ASSIGNMENT
A faithful repeat of all the records, with no image kept, is the required answer.

--- DATA SHOWN ---

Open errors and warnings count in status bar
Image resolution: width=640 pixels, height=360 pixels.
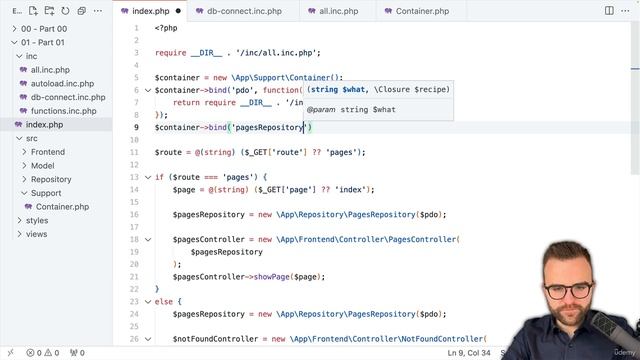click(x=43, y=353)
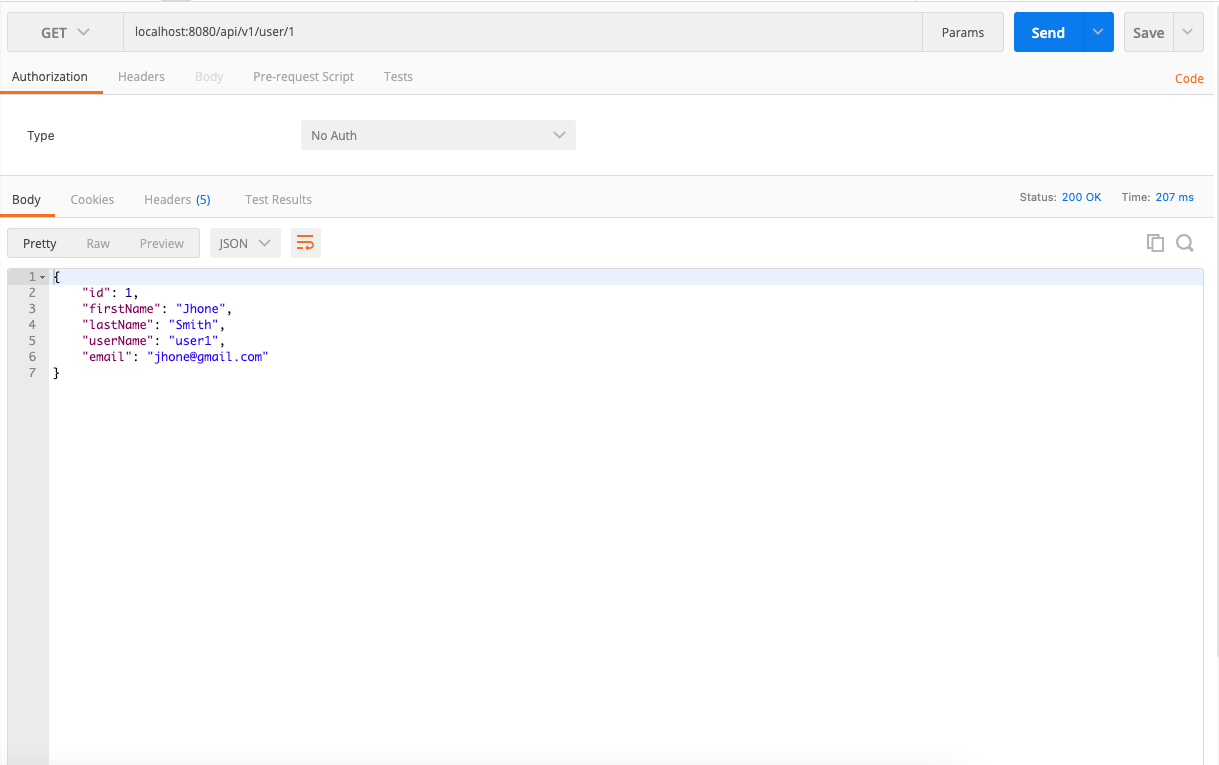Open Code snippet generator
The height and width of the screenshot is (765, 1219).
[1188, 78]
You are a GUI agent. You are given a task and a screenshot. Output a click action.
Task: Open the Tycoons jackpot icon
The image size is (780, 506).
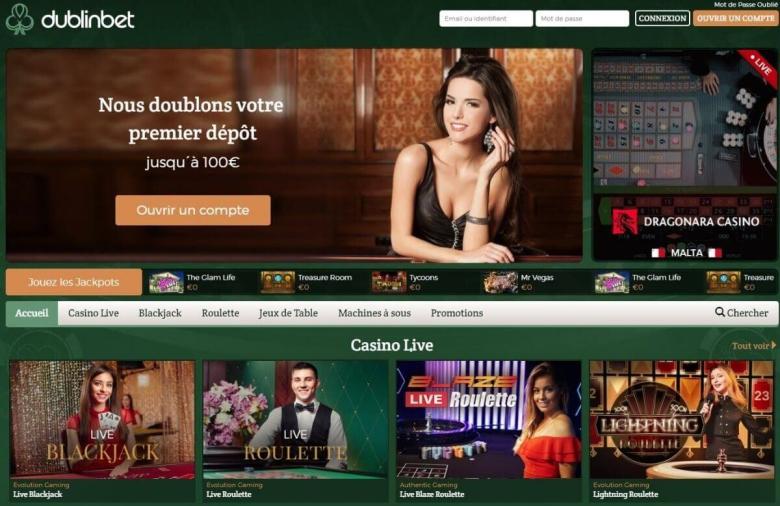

---

WORKED SOLUTION
Open errors and warnings count in status bar
Image resolution: width=640 pixels, height=360 pixels.
click(x=43, y=353)
Open Code snippet generator
The height and width of the screenshot is (765, 1219).
[1188, 78]
You are a GUI agent. You are given a task and a screenshot. Output a click action.
Task: Open the Tycoons jackpot icon
The image size is (780, 506).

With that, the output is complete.